CELL CULTURE PET (CC-PET): AN IN VITRO MODEL FOR QUANTITATIVE MOLECULAR EXPLANATION OF TREATMENT AND REPAIR INDUCED/SUPPRESSED F-18 FDG UPTAKE IN CANCER CELLS SHOWN BY POSITRON-EMISSION-TOMOGRAPHY (PET)

Aim: The aim was to understand how and why X-irradiation and/or chemotherapy influences the uptake of 2-fluorode-oxyglucose (FDG) in tumor cells. Methods: Tissue cultures were X-irradiated with doses from 5 to 50 Gy. The accumulation of F-18 FDG in cells after an incubation period of 30 to 150 min was determined by positron-emission-tomography 24 and 48 hours after radiation exposure.
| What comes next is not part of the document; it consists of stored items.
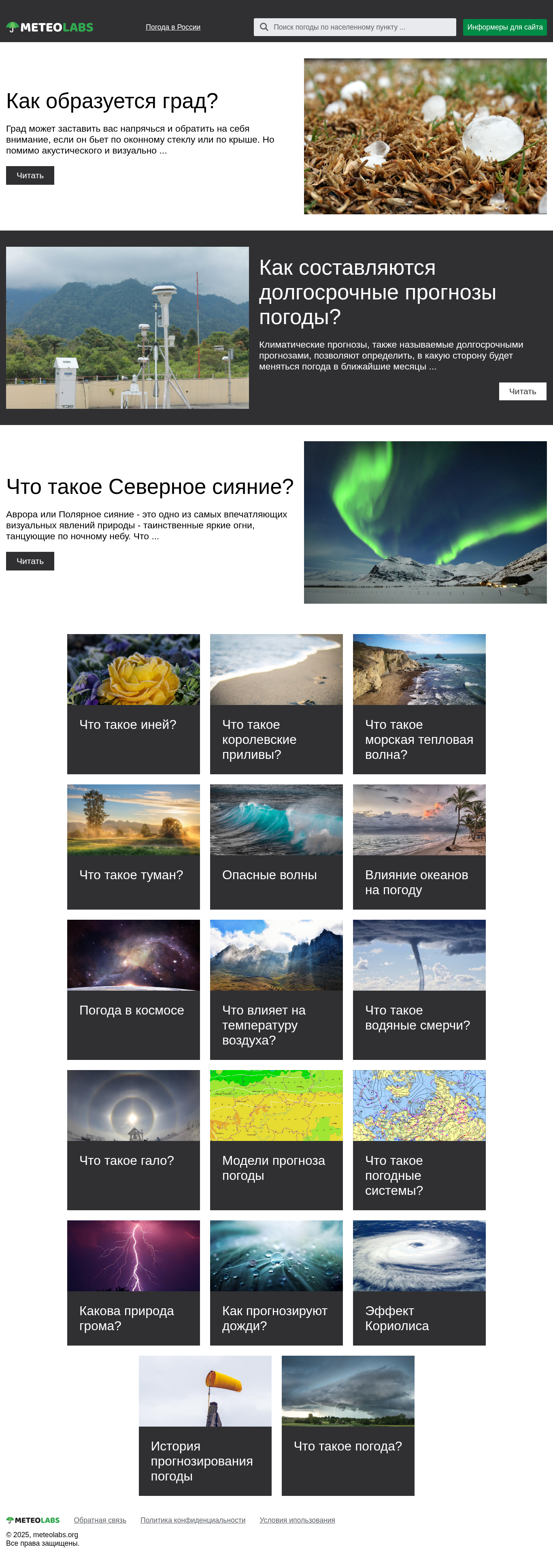Open the "Политика конфиденциальности" footer link
Screen dimensions: 553x1568
point(193,1520)
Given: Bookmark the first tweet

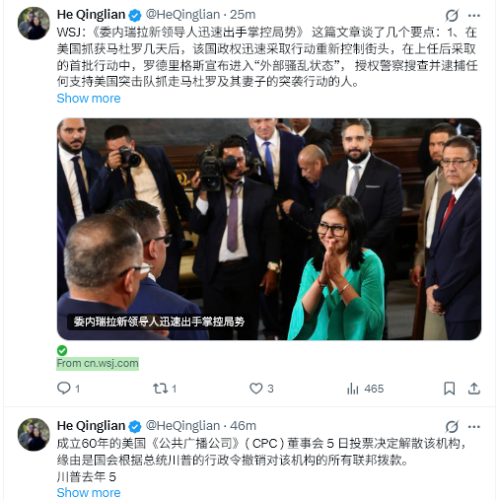Looking at the screenshot, I should (449, 388).
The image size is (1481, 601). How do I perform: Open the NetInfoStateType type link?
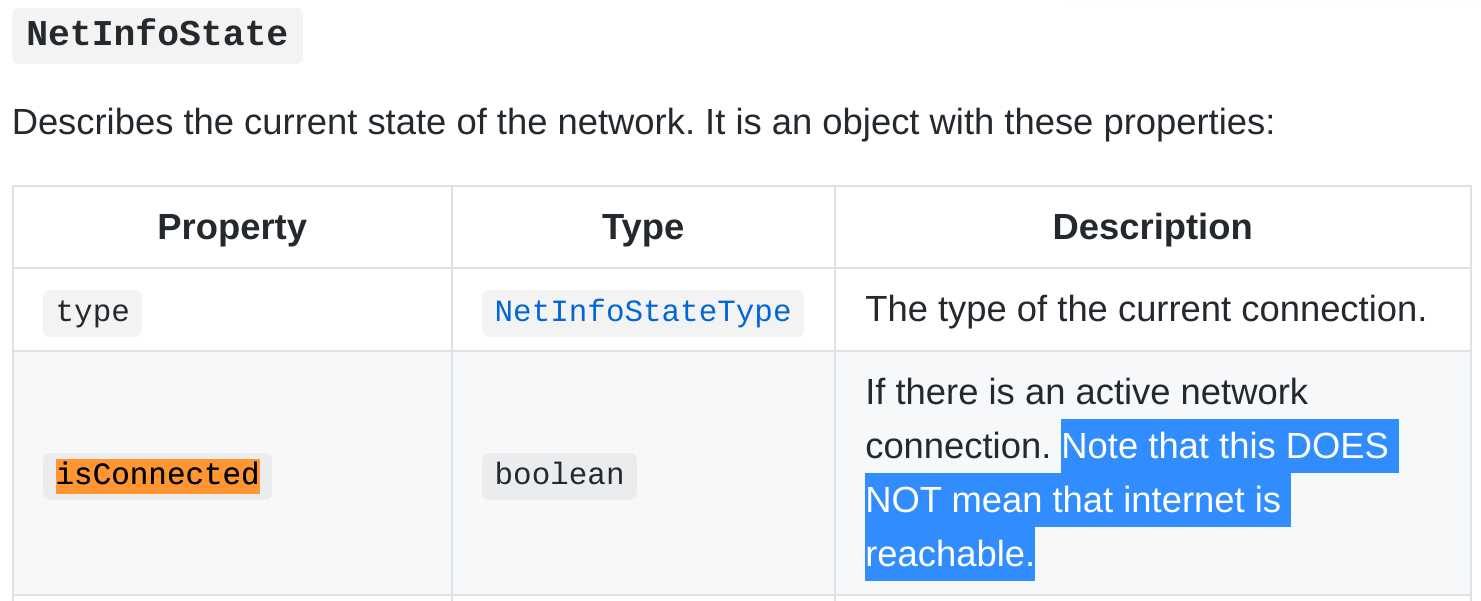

Data were evaluated with respect to dose, cell count, hexokinase activity/total cell-protein and accumulation of 18F-activity/cell. Results: There was a linear increase of F-18 FDG uptake in cell cultures up to 60 min of incubation. Increased irradiation doses lead to an increase of 18F-uptake/cell and to a decrease in cell numbers within 48 hours after irradiation. Chemotherapy (dactinomycin, fluorouracil) suppressed FDG-uptake and also interfered with the irradiation effects. Using a wild type and a radiation sensitive repair deficient mutant it was possible to show that increased uptake refers to energy needed for cell repair. Conclusion: The dose dependent alteration of 18F-FDG uptake after irradiation and/or chemotherapy demonstrates that FDG accumulation is related to repair mechanisms, caused by the need for increased energy supply which can be delivered by glucose. CC-PET may be important for explanation of treatment effects in patients undergoing PET-Imaging for follow-up.